Il paradosso del “modello Bukele”: successo apparente e minacce nascoste

Nel contesto della crisi di legittimità che colpisce la maggior parte dei Paesi latinoamericani, il Presidente salvadoregno emerge senza dubbio come un’eccezione. Non è un caso che in Cile, ad esempio, Bukele si posizioni secondo tra i leader mondiali meglio valutati o che in Perù il vicepresidente del Congresso, Hernando Guerra García, abbia suggerito la necessità per il suo Paese non di un solo Bukele, ma di due, per affrontare il problema dell’insicurezza. 

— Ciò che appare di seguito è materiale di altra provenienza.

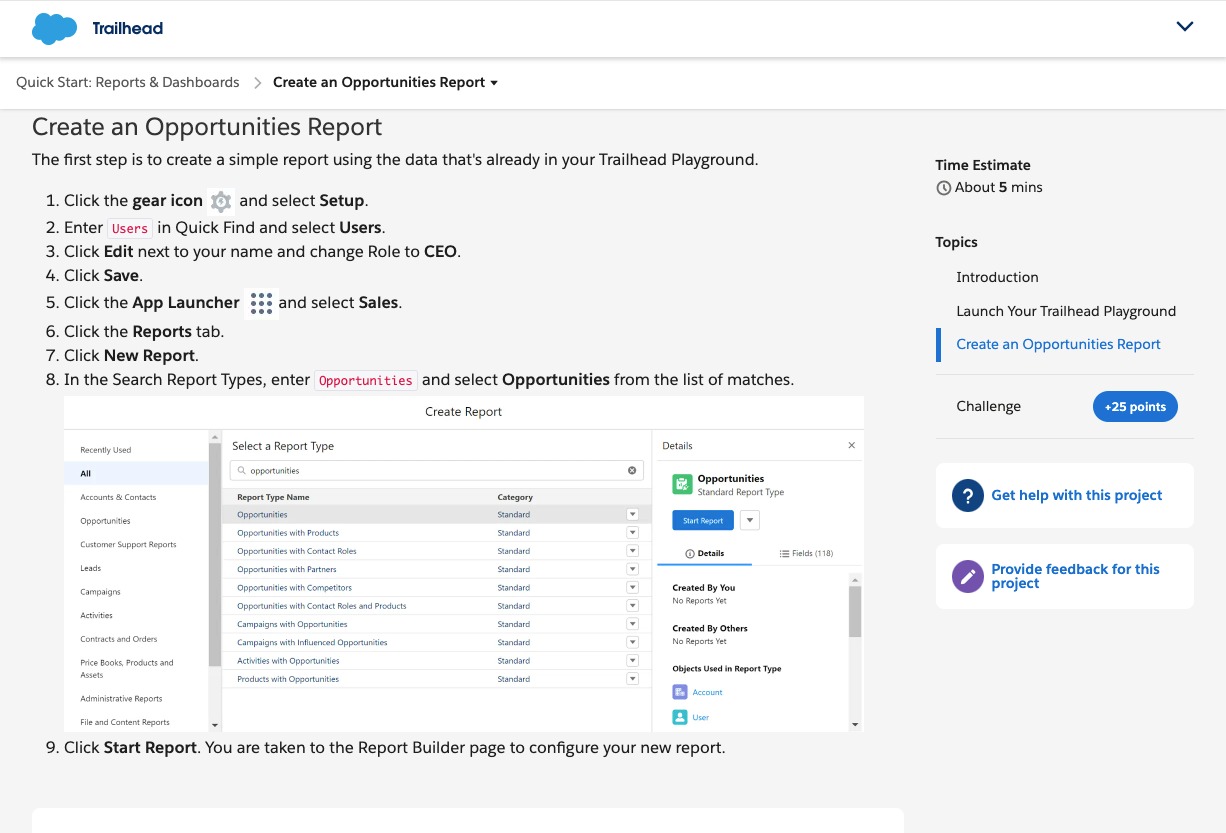Image resolution: width=1226 pixels, height=833 pixels.
Task: Click the App Launcher dots icon
Action: tap(260, 303)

L’attrazione per il “modello Bukele” è spiegabile a partire dai limiti delle politiche di sicurezza implementate negli anni passati in America Latina. Con il 9% della popolazione mondiale e il 33% degli omicidi, l’America Latina è infatti riconosciuta come il continente più violento al mondo e parte del problema risiede nelle preferenze pubbliche che favoriscono soluzioni rapide, fortemente incentrate su pratiche punitive rispetto a politiche più efficaci a lungo termine. In questo contesto, l’approccio bukelista sembra un successo: diminuzione dei tassi di omicidi, recupero di spazi pubblici, minore presenza di gang e quindi riduzione dei crimini. Tuttavia, sebbene una strategia di sicurezza dura possa essere popolare in regioni con alti livelli di insicurezza e violenza, il suo alto costo umano, con violazioni dei diritti umani e repressione indiscriminata, solleva dubbi sul suo impatto a lungo termine. L’incarcerazione di massa e le detenzioni prolungate senza accuse non affronteranno i problemi strutturali alla base della formazione delle bande: all’interno delle comunità persistono problemi come la carenza di acqua potabile, l’accesso ineguale all’istruzione e alla sanità, e l’aumento dei costi del paniere di beni di prima necessità, questioni che il governo Bukele non è stato in grado di risolvere. Tuttavia, il “modello Bukele”, si alimenta grazie alla sensazione che non esistano alternative efficaci. La storia ha dimostrato che modelli simili sono difficili da debellare e la normalizzazione di queste pratiche costituisce una minaccia per le democrazie latinoamericane.